Von dieser Erfahrung war es noch einmal ein Weg bis zu meinem Projekt eines „Donkey Sanctuary & Writers Retreat“, dem ersten Rückzugsort für Schreibende, an dem es Esel gibt. Mit anderen Worten: Schreiben in den Schluchten des Balkans, und wenn die Muse einmal eine Pause macht, sind da immer noch die Esel, die zum Wandern einladen. Das ist die Idee. Und weil ich zu einhundert Prozent von ihr überzeugt bin, habe ich ein Crowdfunding gestartet, obwohl ich nie ein Crowdfunding starten wollte.
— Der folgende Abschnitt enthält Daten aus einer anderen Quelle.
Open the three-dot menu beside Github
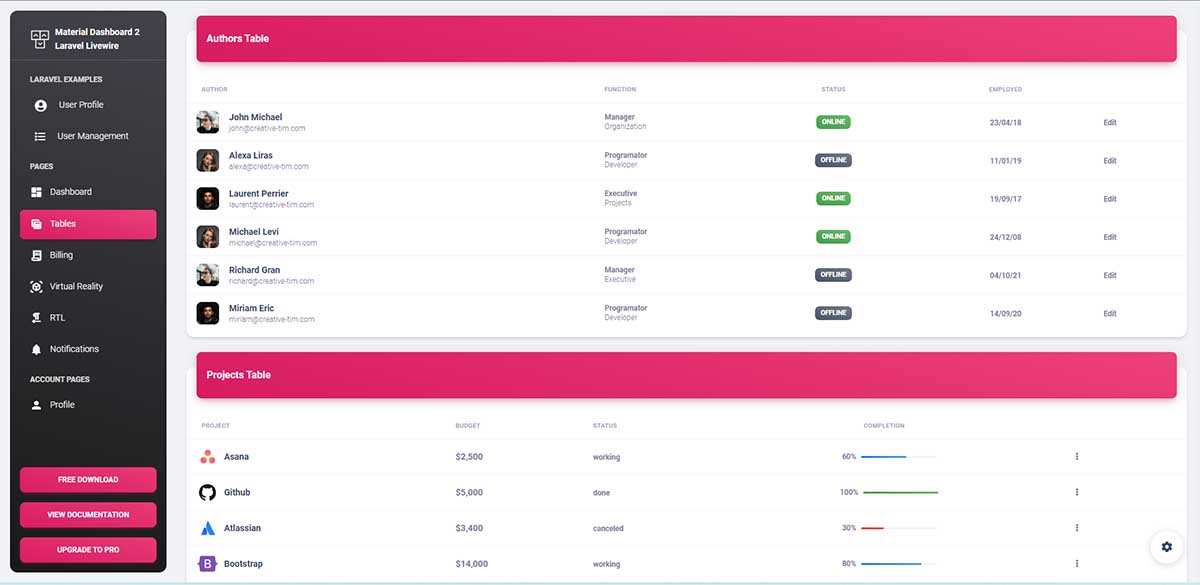The width and height of the screenshot is (1200, 585). point(1077,492)
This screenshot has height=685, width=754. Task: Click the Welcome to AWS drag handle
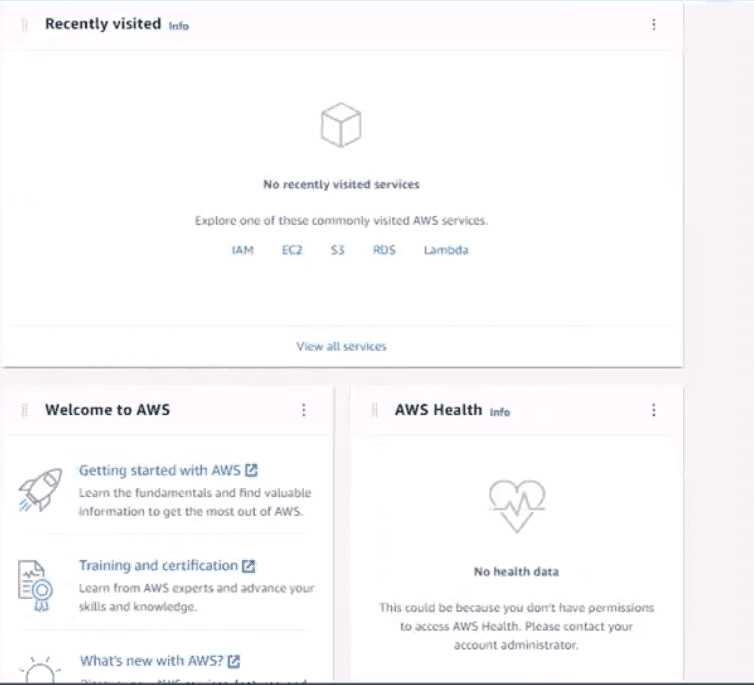pyautogui.click(x=25, y=410)
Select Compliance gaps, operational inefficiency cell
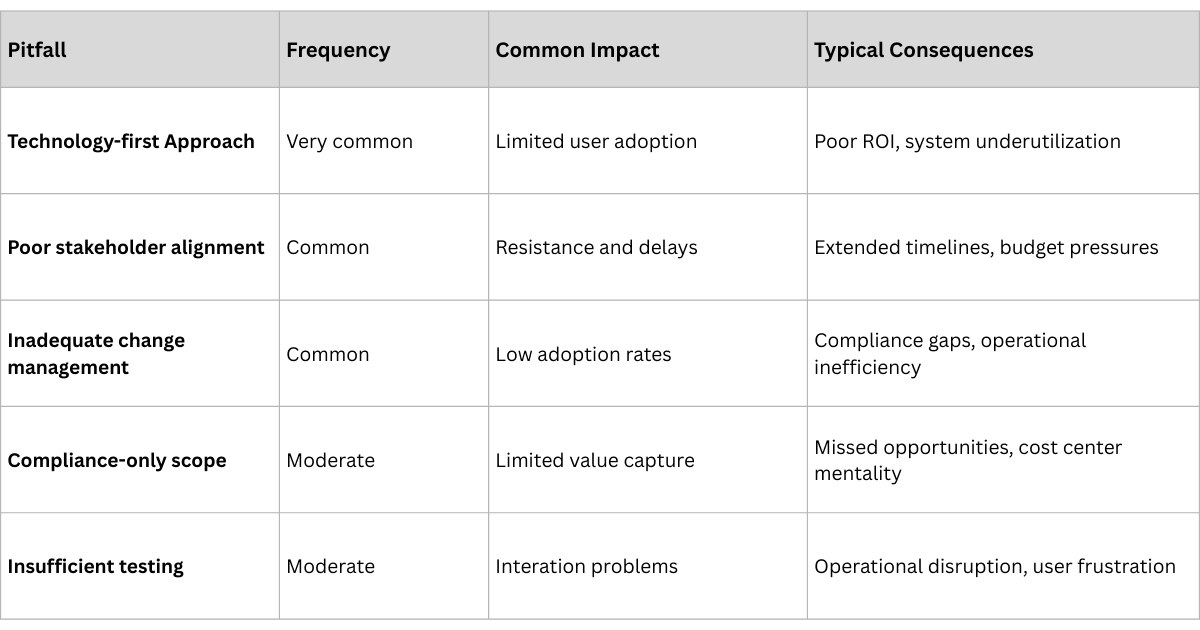The width and height of the screenshot is (1200, 630). [x=949, y=354]
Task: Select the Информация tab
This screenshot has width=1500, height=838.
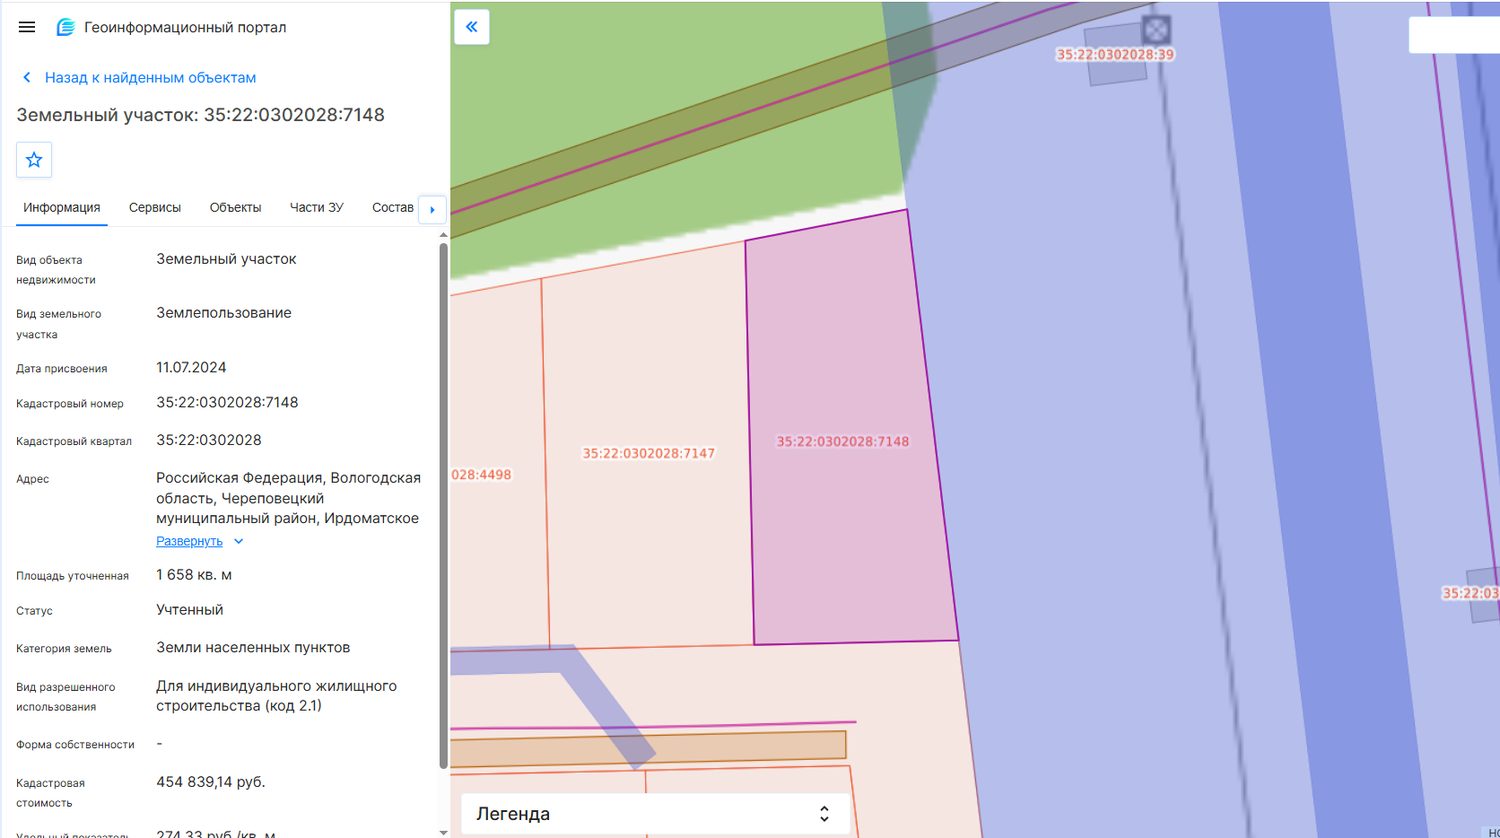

Warum wollten Sie erst kein Crowdfunding, und was hat Ihre Meinung geändert?
Bisher habe ich meine Träume immer selbst realisiert. Beispielsweise meinen eigenen Rückzugsort hier, den ich vor vielen Jahren nach einem unverschuldeten Verkehrsunfall in Berlin vom Schmerzensgeld erworben und danach vom Taxifahren ausgebaut habe. In den Coronajahren habe ich die Erfahrung gemacht, dass, als ich Menschen um Hilfe bat, man sie mir auch gab. Es stimmt wirklich, dass dem, der bittet, gegeben wird. Alleine kann ich das Projekt nicht stemmen. Da ich aber zu einhundert Prozent von ihm überzeugt bin, habe ich mich zu einem Crowdfunding entschlossen.
Meine Idee ist es, einen knapp 100 Jahre alten Stall, der einst neben Schafen auch Esel beherbergte, zu einem Non-Profit-Rückzugsort für Schreibende auszubauen. Seine ursprüngliche Fachwerk-Bauweise soll dabei möglichst erhalten bleiben. Da der Ort Schreibenden ganzjährig offenstehen soll, muss er entsprechend isoliert und beheizbar sein. Für die Esel muss ein separater Stall auf dem Grundstück errichtet werden, das sich an einem offiziellen Wanderweg zum etwa 50 Minuten entfernten Frauenkloster „Klisura“ (auf Deutsch: Schlucht) liegt, dem viertgrößten Kloster des Landes.
Der zukünftige Rückzugsort für Schreibende befindet sich 600 Meter über dem Meeresspiegel und etwas oberhalb des Dorfes Spanchevtsi. Der Ort mit seinem fantastischen Blick auf die Todorini Kukli (1.785 Meter), die bulgarischen Twin Peaks, hat eine eigene Mineralquelle, ein Mineralfreibad, zwei Kneipen, drei kleine Läden und einige Gästehäuser. Spanchevtsi ist nur fünf Kilometer entfernt vom bekannten Kurort Varshets und wird von Insidern auch als „Kurort vom Kurort“ bezeichnet.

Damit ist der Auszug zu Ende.